Eğer bir mani çıkmazsa sizlere Gümüşlük'ten bildirme sezonuna girmiş bulunuyorum.
Günlerdir büyük hazırlık içindeyim. Eh! İki haftalık tatile iki bavulla giden ben sezonluk taşınıyorum, kolay mı?
Ama bu sefer kıyafet alımı konusunda ekonomik davranıyorum.
Bodrum'da giyeceğin şort, mayo, terlik ve tişört.

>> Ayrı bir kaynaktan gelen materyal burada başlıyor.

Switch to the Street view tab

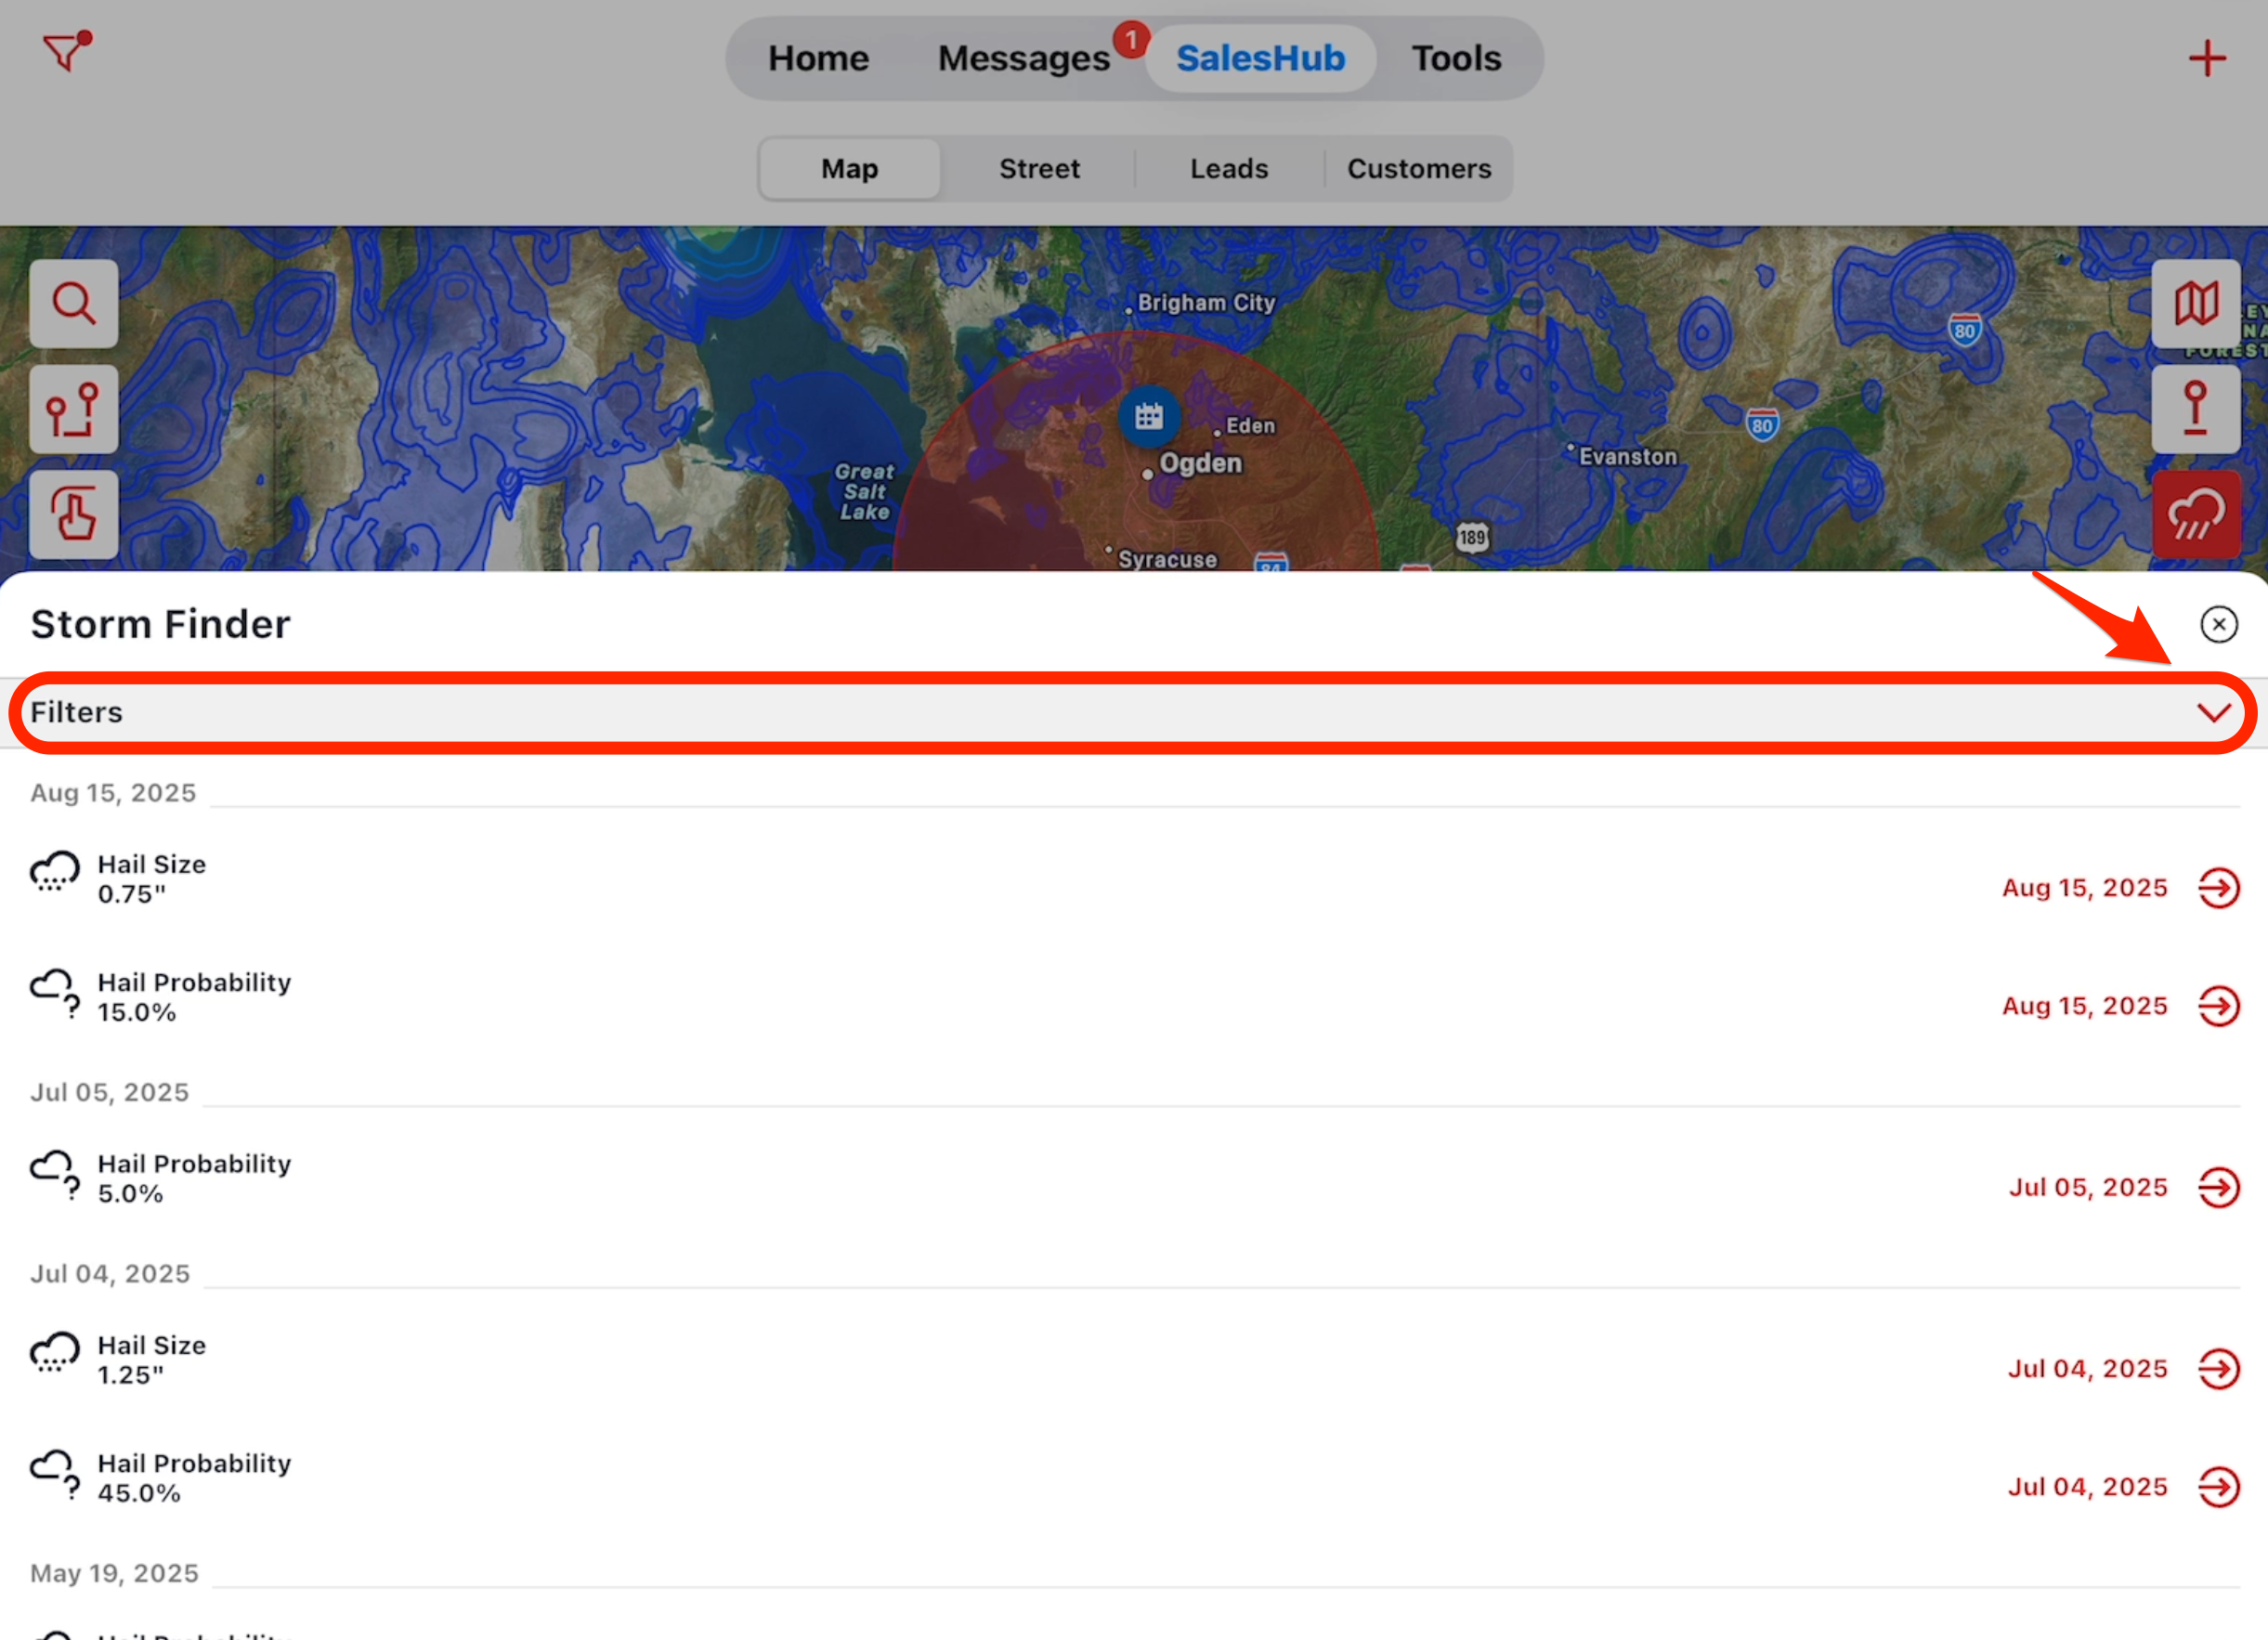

Esas yer kaplayanlar ev eşyaları... Ablamla ve iki köpekle bir MİNİ'ye nasıl sığacağız bilemiyorum, hayırlısı. Bu yaz amacım belli; hafiflemek, televizyondan kurtulmak, uzun yürüyüşler yapmak, pazarları turlamak, Ege otlarıyla nefis yemekler yapmak, köpeklerimle bahçede oynamak, güneşin doğuşunu izlemek, gün batımlarına şarkı listeleri hazırlamak, ailem ve dostlarımla güzel anılar biriktirmek, şu gözünü gözüme dikmiş okunamayan kitapların içinden geçmek ve yazmak da yazmak.
En sevdiğim mevsimde, en sevdiğim yerde olacak olmanın heyecanı kalbimi küt küt attırıyor. Artık Ege kazan ben kepçe... Atlarım arabama; Bodrum'dan Kaş'a, karşı adalara, Alaçatı'ya... Gez gez, anlat anlat bitiremem. İstanbul öylesine bizi bizden uzaklaştırıyor ki ve biz bunu fark edemiyoruz ki... Ege'ye gitmek kendime gitmek, sanaldan kurtulup gerçekliğe gitmek, güneşe gitmek gibi benim için. Ve güneşi çok özledim. Yazının özü, herkesin özlediğine kavuşmasını dilerim.